Recognizing Burnout in Special Needs Parents

I recently shared with special needs parents how burnout shows up in our lives, and how naming it is the first step to healing and finding strength again. This is a topic close to my heart, and something that I have struggled with as a parent myself.

Burnout happens when we spend more of our ‘resources’ than we are gaining. These resources are our time, our energy, our finances, our mental capacity or our spiritual life. Think about it as anything that drains you is spending your resources. Let’s be real this is the truth for most parents but it is exceptional prevalent for parents in my community.

I think the most important thing to realise is that it is not a question of ‘if’ it is a question of when. Whether it is late nights, broken sleep, the worry for your child in their day to day life or even the hypervigilance you have to slight changes in their moods. All of these things take a big toll on you. If we are not careful we can slowly but surely dip into burnout without realising what is happening. Catching burnout early helps us manage the symptoms better.

This is Ollie and I at a very special wedding. You wouldn’t know it by looking at this picture, but that was an incredibly difficult day and time for me. Ollie had a really tough day, he was struggling with the new environment being out of his routine and the new poeple around him. I needed to be able to hold space for him which can be really tiring when you are in the beginning stages of burnout

Here are 3 signs of burnout to watch out for in your life:

Emotional Exhaustion: No amount of rest, time off or sleep seems to touch sides for you.

The constant caregiving demands, medical appointments, therapies, and advocating can leave us feeling drained, overwhelmed, and unable to recover.

  • Examples in this context:
    • “I feel completely used up every day.”
    • “I often feel like I don’t have energy for myself.”

Depersonalization: this means you feel removed from yourself and your child’s needs. What has driven you or motivated you in the past now makes you feel a little numb.

  • This could show up as feeling distanced from your family and your children—feeling numb, detached, or guilty about being less present, sometimes resenting the constant demands.
  • Examples in this context:
    • “I sometimes feel I am just going through the motions.”
    • “I catch myself being short-tempered with my child or others.”

Reduced Personal Accomplishment: this means that where you used to feel a sense of achievement, celebration and joy is now replaced with a sense of distance, maybe even less care than before.
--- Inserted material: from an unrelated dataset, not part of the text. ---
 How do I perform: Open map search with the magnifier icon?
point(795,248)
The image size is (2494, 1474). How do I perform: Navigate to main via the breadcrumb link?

  • You may feel like nothing they do is enough, or that you are failing compared to other parents. Comparison often kills the joy, we know that with special needs children progress or reaching milestones can be slow or non-linear, it’s easy to discount the impact of yours and their hard work and efforts.
  • Examples in this context:
    • “I don’t feel effective as a parent.”
    • “No matter what I do, it doesn’t feel like enough.”

Ok so how do we cope with the burnout. For me there are a couple of important things to do. In this article I have focused on only a couple. If you are interested in more please reach out to me directly.

  1. Find a group or community that you can be vulnerable in, I mean authentically vulnerable. This could be friends, church, other special needs parents who just get it. It is not that they can change the environment; but they can just sit in it with you and love you through it.
  2. Find the support of people around you who can lighten the load: this could look like babysitting; helping you with a meal from time to time, finding the right school who love, challenge and support your child. It can look like not advocating 100% of the time (i.e. choosing your battles according to your capacity).
  3. Have some real conversations in your marriage about where you can support each other. Some important things to cover are: what mental and physical load can be shared; how are you really feeling; what capacity do you have right now; what you need and why it is important.
  4. Find out what restores your energy. In my support group it ranged from walks on the beach, time alone, going to the gym, connecting with your spouse. It can be anything you walk away from feeling rejuvenated and lighter. For me personally it is walking closely with Jesus, having time with my husband and working out a few times a week that gives me energy.
  5. Remember as hard as it is: comparison is the thief of joy. It robs you and replaces your joy with sadness. It changes the celebration to it should have been or it could have been. This, I think might be the toughest lesson to learn when our children are young. But it is the most powerful lesson to learn.